Ketua Rukun Nelayan Ujunggenteng, Asep JK, mengatakan 15 rumah nelayan ambruk dihantam gelombang pasang.
"Sementara kerusakan belum diidentifikasi semua, itu ada 15 rumah nelayan ambruk, yang paling parah itu Kelapa Condong," ujarnya via WhatsApp.
Ia menyebut lebih dari 20 perahu nelayan rusak. Lima perahu rusak parah hingga tidak bisa dipakai kembali.
"Yang rusak parahnya itu 5 perahu, yang rusak ringannya lebih dari 20," jelasnya.
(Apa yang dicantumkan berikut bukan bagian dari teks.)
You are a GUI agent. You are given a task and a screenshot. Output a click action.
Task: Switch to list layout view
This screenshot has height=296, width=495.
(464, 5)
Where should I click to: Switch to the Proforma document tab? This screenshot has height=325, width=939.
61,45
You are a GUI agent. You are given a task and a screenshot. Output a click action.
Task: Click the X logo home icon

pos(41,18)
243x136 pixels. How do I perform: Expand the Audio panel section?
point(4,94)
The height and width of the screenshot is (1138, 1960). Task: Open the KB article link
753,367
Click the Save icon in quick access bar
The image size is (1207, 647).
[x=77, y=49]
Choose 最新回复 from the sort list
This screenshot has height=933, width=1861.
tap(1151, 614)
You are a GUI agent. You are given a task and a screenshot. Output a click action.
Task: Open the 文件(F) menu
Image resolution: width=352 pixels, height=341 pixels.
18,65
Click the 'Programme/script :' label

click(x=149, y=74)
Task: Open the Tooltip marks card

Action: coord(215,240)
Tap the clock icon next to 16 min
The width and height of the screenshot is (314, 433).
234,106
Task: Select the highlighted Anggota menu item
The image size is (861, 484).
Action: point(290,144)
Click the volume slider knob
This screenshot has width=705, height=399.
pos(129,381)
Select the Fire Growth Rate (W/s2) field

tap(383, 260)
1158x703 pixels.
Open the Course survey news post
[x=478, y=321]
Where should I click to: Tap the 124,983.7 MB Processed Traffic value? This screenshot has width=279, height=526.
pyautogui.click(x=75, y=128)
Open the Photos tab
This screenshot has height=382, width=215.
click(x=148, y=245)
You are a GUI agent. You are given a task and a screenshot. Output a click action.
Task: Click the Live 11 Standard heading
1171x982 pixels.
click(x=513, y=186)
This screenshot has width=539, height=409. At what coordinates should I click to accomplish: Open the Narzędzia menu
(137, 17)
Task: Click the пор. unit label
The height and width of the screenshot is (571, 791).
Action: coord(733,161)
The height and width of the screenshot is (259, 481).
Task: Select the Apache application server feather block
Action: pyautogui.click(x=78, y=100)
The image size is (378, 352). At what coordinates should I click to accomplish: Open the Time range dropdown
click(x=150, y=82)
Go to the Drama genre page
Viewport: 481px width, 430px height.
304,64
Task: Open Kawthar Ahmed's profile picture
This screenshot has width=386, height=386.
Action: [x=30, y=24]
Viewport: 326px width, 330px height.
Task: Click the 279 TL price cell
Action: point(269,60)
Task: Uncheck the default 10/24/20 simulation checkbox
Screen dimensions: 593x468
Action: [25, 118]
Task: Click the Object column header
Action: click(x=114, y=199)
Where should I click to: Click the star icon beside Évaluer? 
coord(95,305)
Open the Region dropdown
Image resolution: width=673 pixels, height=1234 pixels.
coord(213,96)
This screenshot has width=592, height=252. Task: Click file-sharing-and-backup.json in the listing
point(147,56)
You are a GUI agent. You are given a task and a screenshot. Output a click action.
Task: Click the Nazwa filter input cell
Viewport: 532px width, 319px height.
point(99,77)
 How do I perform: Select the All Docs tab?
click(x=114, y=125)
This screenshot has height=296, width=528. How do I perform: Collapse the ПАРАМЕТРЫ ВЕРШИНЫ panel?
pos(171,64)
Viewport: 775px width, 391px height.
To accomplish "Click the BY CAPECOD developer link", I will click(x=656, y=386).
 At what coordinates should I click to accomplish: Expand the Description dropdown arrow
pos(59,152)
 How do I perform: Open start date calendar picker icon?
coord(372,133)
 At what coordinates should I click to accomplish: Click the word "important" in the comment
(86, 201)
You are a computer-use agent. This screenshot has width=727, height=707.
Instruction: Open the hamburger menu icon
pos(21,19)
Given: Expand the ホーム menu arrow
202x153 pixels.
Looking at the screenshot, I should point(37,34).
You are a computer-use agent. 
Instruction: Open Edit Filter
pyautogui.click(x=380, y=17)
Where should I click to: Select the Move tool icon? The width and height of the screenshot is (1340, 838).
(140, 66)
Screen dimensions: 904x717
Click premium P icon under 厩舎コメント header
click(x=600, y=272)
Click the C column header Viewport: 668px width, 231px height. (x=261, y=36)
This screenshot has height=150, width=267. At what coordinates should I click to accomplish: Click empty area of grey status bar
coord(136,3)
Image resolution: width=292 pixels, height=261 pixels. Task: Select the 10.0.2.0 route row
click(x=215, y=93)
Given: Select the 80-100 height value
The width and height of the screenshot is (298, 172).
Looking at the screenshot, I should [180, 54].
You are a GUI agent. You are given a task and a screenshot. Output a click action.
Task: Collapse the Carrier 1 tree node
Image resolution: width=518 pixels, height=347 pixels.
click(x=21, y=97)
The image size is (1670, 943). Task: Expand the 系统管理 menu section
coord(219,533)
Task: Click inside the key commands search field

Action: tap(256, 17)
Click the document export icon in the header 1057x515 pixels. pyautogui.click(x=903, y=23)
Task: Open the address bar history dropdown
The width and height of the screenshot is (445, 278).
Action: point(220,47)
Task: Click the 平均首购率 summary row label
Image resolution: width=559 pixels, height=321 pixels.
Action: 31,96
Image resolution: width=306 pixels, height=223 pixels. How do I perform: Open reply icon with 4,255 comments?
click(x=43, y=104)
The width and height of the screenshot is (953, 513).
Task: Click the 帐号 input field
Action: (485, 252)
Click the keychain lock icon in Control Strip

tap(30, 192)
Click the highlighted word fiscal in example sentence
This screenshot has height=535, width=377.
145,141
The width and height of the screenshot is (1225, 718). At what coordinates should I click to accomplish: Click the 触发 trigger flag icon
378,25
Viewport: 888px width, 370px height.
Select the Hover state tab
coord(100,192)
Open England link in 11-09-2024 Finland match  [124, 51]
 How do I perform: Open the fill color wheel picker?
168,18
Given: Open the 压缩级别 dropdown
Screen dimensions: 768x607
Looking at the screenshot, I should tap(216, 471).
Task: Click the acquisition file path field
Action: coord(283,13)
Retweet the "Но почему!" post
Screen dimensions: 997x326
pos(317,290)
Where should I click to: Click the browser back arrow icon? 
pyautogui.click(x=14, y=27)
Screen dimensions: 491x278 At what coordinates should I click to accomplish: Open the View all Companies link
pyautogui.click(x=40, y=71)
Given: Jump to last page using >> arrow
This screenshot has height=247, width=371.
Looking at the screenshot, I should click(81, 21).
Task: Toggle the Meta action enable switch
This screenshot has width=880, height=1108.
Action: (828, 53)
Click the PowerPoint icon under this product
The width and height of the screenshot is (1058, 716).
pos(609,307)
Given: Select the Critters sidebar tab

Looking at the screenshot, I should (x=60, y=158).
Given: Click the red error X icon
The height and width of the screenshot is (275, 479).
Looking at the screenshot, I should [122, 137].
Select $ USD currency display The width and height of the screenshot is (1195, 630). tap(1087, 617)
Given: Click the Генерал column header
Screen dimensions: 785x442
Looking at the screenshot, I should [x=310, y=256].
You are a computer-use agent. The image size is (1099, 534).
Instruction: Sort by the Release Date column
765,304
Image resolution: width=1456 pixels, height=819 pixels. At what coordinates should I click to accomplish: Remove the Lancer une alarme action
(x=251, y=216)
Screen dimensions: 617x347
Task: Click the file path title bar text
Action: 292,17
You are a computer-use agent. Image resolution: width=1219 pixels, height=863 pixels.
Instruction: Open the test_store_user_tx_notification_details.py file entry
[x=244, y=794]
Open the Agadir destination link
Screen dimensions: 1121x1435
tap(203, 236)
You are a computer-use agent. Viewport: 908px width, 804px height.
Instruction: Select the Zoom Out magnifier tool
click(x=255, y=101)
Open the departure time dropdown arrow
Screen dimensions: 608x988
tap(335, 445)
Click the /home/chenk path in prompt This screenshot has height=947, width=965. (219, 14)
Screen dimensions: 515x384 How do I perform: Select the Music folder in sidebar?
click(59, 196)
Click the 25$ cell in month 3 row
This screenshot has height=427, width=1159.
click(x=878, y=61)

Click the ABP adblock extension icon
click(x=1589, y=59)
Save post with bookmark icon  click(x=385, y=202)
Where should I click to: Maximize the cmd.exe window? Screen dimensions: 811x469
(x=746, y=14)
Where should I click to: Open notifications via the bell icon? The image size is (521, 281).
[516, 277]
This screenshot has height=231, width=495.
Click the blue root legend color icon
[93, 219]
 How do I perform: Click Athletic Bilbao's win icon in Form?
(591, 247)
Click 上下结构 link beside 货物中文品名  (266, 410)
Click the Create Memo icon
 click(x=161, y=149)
Baca juga: Perahu yang Ditumpangi 7 Orang Terbalik saat Seberangi Sungai di Subang, 1 Orang Masih Hilang
Ia pun berharap, BMKG bisa mengumumkan kondisi cuaca tidak hanya melalui media sosial. Karena menurutnya tidak semua nelayan memiliki HP Android.
"Memang ada dorongan dari BMKG supaya nelayan tidak melaut (saat gelombang pasang), tetapi tidak semua nelayan memiliki HP Android. Berharap juga ada bantuan dari pemerintah apa pun itu," ucapnya.